Teachers affect rigor

Come the fourth marking period, most returning East students start lining up their schedules for the next school year and refer to their older friends and siblings for advice on which courses to select. Once students have their courses selected, they decide at what levels to take their classes, which often proves more difficult than it should seem.

East students are offered courses at four different ascending levels of difficulty: Regular (R), Accelerated (A), Honors (H) and Advanced Placement (AP). However, selecting one of these course levels can be deceiving. The class levels often do not reflect the difficulty of the class itself. In many cases, the classifications serve solely as a resume-building mark on a student’s transcript.

For example, a teacher might teach a course at an H or AP level of intensity, even when the student opted to take it as an A level course. The same occurs vice versa, with some students finding an H or AP level course much easier than expected because of the course content or the way the teacher instructs them. And, when students compare their H or AP classes to one of their friend’s A level courses, they sometimes feel surprised at the similarity of their intensities, despite their different level classifications.

When asked about this disparity, an anonymous senior commented that in the past, some of the easier classes he took had teachers that made classes more difficult compared to students taking the same class at a more intense level. The student noted that this disparity in difficulty specifically pertained to his teachers’ grading scales, class content, and more.

Ronak Pathak (‘26), the freshman class president, agrees.

“I am taking several courses at the H level of rigor,” he told Eastside. “I actually discussed my classes with friends taking higher level classes as well as with friends taking lower level classes. I found that in some classes, I receive less work than my friends who take the same class but at a lower level than me.”

Creating additional dialogue between teachers within the same departments offers one potential solution to addressing class level disparities. For example, if teachers discuss their lesson plans, class content and grading scales, among other educational elements, with each other, issues pertaining to course leveling could become nonexistent.

Christopher Berry (‘24) supports that solution, though he thinks that the school could implement other ones that could have more effective results.

“An A level teacher, for example, should take into account that students take a lower level class because they do not know the class’ content as well as an honors student,” Berry told Eastside. “Students sometimes take an A level class because of their lack of familiarity with the class’ content.” And still, students taking these A level classes may have more expectations of them than a student in an H level class, merely because of the teacher to whom they were randomly assigned.

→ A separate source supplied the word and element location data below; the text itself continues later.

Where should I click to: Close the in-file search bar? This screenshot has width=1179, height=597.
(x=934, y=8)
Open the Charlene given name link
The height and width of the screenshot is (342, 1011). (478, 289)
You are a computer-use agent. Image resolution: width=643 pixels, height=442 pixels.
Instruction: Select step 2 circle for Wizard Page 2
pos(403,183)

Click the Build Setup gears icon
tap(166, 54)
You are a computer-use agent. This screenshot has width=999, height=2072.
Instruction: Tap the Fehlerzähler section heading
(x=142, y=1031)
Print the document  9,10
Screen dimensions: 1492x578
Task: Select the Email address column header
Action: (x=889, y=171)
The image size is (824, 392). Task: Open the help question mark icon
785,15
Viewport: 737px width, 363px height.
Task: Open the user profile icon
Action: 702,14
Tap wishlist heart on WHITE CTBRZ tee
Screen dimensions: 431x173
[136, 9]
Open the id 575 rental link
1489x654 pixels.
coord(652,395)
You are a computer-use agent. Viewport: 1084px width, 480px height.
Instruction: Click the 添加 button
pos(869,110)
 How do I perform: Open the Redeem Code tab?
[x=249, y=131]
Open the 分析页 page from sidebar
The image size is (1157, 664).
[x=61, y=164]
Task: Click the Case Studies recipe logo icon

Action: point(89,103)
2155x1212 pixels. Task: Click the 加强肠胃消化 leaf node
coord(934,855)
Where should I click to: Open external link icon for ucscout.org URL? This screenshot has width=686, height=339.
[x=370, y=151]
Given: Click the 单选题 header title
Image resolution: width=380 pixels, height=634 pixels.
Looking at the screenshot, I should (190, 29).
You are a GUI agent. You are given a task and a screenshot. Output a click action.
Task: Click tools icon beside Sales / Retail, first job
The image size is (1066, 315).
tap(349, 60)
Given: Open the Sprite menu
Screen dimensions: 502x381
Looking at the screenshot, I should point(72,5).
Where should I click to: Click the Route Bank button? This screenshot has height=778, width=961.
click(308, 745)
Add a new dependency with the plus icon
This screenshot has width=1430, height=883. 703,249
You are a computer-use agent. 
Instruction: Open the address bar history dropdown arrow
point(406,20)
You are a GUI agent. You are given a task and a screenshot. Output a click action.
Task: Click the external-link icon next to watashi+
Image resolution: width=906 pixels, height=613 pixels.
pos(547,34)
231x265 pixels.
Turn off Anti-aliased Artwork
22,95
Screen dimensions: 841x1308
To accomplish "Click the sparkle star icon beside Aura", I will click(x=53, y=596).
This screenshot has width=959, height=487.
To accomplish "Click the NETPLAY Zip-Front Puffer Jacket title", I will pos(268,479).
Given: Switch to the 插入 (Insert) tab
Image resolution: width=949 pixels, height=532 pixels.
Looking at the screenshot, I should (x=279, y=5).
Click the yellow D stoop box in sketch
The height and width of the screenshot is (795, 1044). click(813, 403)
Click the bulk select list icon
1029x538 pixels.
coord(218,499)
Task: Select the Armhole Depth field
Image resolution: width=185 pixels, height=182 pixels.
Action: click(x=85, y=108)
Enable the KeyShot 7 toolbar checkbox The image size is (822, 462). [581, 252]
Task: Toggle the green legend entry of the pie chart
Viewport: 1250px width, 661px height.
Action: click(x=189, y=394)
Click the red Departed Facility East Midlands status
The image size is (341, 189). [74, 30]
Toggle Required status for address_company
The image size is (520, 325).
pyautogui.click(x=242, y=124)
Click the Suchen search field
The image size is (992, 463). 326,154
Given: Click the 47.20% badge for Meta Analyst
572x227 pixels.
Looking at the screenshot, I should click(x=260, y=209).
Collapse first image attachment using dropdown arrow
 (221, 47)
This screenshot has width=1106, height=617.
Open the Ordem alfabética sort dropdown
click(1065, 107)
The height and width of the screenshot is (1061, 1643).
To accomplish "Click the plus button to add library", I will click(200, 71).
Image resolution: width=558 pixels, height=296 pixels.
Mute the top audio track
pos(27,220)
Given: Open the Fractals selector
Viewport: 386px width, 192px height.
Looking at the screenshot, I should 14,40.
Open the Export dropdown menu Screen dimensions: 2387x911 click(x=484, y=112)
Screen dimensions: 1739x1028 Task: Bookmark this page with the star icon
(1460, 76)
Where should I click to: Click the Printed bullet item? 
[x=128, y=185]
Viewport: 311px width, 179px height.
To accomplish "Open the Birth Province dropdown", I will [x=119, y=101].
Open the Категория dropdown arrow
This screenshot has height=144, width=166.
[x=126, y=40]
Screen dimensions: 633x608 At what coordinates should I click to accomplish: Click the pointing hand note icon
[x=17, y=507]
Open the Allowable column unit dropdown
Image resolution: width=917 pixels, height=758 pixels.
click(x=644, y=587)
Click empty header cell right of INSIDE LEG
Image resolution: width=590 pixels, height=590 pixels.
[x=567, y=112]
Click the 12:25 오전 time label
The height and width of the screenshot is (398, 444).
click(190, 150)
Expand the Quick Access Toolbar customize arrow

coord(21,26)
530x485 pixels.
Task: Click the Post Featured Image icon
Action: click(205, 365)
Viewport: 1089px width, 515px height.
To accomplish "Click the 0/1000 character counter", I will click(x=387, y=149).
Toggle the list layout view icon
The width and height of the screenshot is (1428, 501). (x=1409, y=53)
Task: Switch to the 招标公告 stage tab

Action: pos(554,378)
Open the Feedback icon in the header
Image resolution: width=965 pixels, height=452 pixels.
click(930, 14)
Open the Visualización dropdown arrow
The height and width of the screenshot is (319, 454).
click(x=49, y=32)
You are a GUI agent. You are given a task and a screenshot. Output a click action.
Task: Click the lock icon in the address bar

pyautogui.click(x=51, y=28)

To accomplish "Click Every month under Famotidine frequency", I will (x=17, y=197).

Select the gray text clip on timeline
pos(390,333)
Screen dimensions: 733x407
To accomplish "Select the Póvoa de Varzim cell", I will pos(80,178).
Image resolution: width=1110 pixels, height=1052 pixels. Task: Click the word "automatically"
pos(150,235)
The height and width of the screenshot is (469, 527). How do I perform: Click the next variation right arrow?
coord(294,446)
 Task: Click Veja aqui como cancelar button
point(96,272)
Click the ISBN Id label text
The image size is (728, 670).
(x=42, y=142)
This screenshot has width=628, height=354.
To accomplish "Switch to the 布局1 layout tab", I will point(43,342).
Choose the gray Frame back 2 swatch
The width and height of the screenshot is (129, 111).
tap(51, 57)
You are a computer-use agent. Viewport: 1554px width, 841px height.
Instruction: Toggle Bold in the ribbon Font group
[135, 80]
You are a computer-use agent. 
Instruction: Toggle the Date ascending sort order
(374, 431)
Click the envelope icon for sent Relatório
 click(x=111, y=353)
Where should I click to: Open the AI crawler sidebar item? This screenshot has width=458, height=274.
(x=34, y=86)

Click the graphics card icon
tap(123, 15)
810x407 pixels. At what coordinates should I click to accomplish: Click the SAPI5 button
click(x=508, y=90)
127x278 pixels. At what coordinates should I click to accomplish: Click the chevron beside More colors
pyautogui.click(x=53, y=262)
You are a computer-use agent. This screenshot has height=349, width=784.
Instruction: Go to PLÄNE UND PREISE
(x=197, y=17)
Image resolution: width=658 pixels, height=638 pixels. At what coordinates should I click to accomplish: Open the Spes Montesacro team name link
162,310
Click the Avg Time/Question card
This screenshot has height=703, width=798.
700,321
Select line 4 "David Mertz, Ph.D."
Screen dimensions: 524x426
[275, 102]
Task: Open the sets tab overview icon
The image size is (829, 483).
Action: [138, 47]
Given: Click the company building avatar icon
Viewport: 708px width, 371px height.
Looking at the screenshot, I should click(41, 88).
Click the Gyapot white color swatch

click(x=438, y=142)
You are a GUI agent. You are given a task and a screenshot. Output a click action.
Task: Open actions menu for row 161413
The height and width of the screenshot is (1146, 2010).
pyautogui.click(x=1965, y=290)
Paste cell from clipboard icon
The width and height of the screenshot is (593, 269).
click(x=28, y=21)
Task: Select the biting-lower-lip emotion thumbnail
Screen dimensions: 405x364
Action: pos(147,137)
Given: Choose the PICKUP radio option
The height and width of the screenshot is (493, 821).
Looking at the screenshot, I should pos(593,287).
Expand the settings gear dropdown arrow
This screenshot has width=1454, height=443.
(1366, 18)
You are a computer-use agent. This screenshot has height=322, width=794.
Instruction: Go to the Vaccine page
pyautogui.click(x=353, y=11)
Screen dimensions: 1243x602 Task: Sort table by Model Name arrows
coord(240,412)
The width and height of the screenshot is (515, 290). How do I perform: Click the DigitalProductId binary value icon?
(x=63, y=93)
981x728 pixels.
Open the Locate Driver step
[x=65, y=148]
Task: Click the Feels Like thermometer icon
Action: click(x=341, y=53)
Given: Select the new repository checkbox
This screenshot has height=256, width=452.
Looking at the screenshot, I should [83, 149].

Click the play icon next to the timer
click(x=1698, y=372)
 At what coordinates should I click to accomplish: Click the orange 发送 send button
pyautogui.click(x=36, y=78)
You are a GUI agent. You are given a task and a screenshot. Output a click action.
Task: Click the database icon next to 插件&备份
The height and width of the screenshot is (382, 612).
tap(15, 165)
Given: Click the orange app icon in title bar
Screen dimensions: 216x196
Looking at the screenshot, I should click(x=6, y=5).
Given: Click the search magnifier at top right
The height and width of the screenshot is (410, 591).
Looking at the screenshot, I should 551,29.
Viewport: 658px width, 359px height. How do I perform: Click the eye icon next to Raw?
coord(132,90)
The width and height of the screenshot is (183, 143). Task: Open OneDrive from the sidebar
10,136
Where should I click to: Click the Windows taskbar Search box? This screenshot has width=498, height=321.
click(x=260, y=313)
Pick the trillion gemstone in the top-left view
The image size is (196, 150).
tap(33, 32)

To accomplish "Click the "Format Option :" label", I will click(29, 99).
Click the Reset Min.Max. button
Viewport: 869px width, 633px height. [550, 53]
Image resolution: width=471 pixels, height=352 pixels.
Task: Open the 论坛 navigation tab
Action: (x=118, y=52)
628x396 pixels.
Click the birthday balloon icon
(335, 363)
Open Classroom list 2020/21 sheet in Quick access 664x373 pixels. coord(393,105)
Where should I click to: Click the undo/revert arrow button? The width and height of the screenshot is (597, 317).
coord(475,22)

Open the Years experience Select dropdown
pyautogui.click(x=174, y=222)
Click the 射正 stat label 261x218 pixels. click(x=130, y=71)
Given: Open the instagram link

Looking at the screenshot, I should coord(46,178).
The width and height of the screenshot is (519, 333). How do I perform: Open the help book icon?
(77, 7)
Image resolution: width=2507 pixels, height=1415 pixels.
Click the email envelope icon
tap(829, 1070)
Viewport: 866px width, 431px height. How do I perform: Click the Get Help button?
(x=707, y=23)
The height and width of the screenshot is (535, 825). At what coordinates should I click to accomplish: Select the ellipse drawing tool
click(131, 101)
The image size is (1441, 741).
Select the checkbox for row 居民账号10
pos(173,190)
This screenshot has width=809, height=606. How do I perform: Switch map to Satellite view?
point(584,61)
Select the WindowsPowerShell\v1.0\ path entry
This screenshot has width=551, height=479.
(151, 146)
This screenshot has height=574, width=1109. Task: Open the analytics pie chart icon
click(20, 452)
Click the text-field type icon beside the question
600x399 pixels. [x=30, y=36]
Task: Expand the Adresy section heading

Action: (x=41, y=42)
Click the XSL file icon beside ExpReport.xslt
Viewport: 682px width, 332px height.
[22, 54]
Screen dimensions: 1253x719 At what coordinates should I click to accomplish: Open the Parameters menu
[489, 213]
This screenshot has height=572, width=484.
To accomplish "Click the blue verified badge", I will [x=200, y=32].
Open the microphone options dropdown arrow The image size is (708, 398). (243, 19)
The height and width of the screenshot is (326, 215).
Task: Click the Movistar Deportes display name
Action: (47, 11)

Berry also described to Eastside a specific example he experienced. He explained how, in the past, his accelerated English teacher required him to write an essay early on in the school year, even when honors English students were writing them much later.

Ultimately, the school should work to better address course level disparities. Doing so will ensure that course classification accurately reflects classes’ intensity levels, especially in comparison to higher or lower classifications. It will make selecting one’s class schedule much easier for students and even potentially reduce the amount of students switching class levels at the beginning of the school year.